Ci sono delle volte in cui le decisioni prese si rivelano decisione perfette. Altre volte in cui, dopo tanto tribolare, un’azione o un luogo o una parola, ci fanno cambiare umore e tutta la fatica fatta e lo scoramento svaniscono in un soffio.

Stiamo scollinando, abbiamo percorso l’ultima grande salita che ormai è quasi il tramonto, la strada piega leggermente a destra, la pendenza finalmente è a nostro favore dopo aver fatto 1500 metri di salita in praticamente una unica interminabile salita con bici che sfiorano i 30kg su una strada veramente devastata quando, d’improvviso, lo scenario cambia!
Siamo nella valle de Los Cirios! Ecco perchè la chiamano così!
I cactus Cardon, quelli che conosciamo tutti, con la forma dei disegni dei bambini, quasi scompaiono lasciando dinnanzi a noi la meraviglia inaspettata.
Un “quasi bosco” di cactus, i Cirros appunto, i ceri, sottili, coperti di spine aguzze, altissimi, alcuni anche una decina di metri, si distende davanti ai nostri occhi e sembra che non abbia fine, si estende fino all’orizzonte.
Le ombre si fanno lunghe, il cielo si tinge di rosso, non c’è un filo di vento, la temperatura scende leggermente e il silenzio surreale ci assorda. Siamo in un posto incredibile, non avevamo mai visto una cosa de genere!
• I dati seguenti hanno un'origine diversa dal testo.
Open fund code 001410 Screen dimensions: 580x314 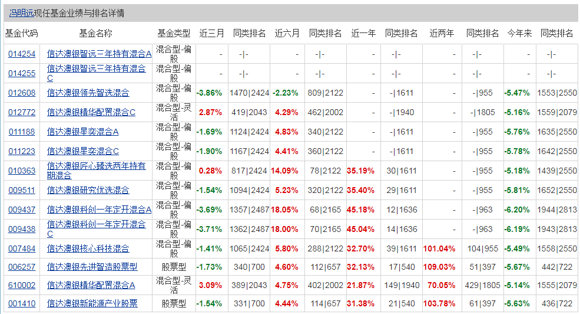point(22,304)
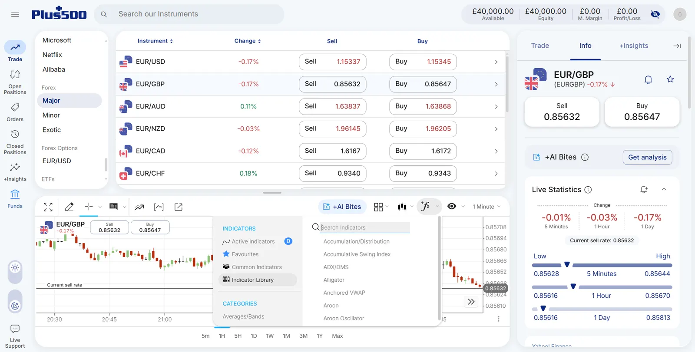Add EUR/GBP to favourites with star
The image size is (695, 352).
(x=670, y=79)
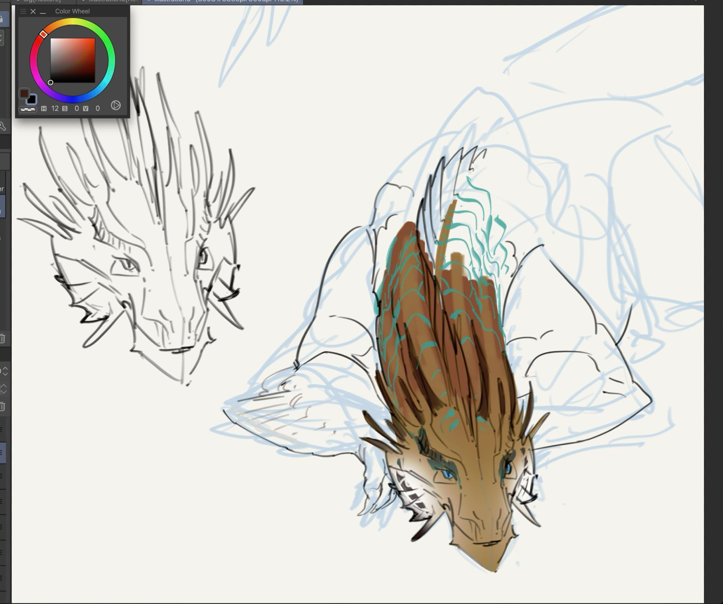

Anche se è dalle 9 del mattino che non incontriamo anima viva, lasciamo la strada e ci defiliamo leggermente, per non dare troppo nell’occhio, prepariamo il campo per la notte, accendiamo un fuoco usando il legno dei cactus caduti e seccati dal sole rovente per scaldarci e per scaldare la purea di fagioli che abbiamo con noi per la cena. Sulle pietre che ho disposto in circolo per proteggere il fuoco posiamo le tortillas a scaldare e ceniamo immersi in questo paradiso.


Decidiamo di togliere il secondo telo della tenda per la notte, ci stendiamo al suo interno e attraverso la rete del tessuto interno una coperta di stelle si stende su di noi.
Non c’è la luna oggi e per la prima volta in vita mia vedo la mia ombra di notte anche se non c’è la luna piena. Potrei passare la notte a contare le stelle e non riuscire a contarle tutte anzi, direi che non basterebbe tutta una vita per farlo.
Il silenzio più silenzioso che orecchio umano abbia mai ascoltato ci avvolge e iniziamo a dormire, ma il pensiero che ci culla oggi è che finalmente siamo immersi in una avventura davvero incredibile e, soprattutto, che siamo davvero piccoli piccoli!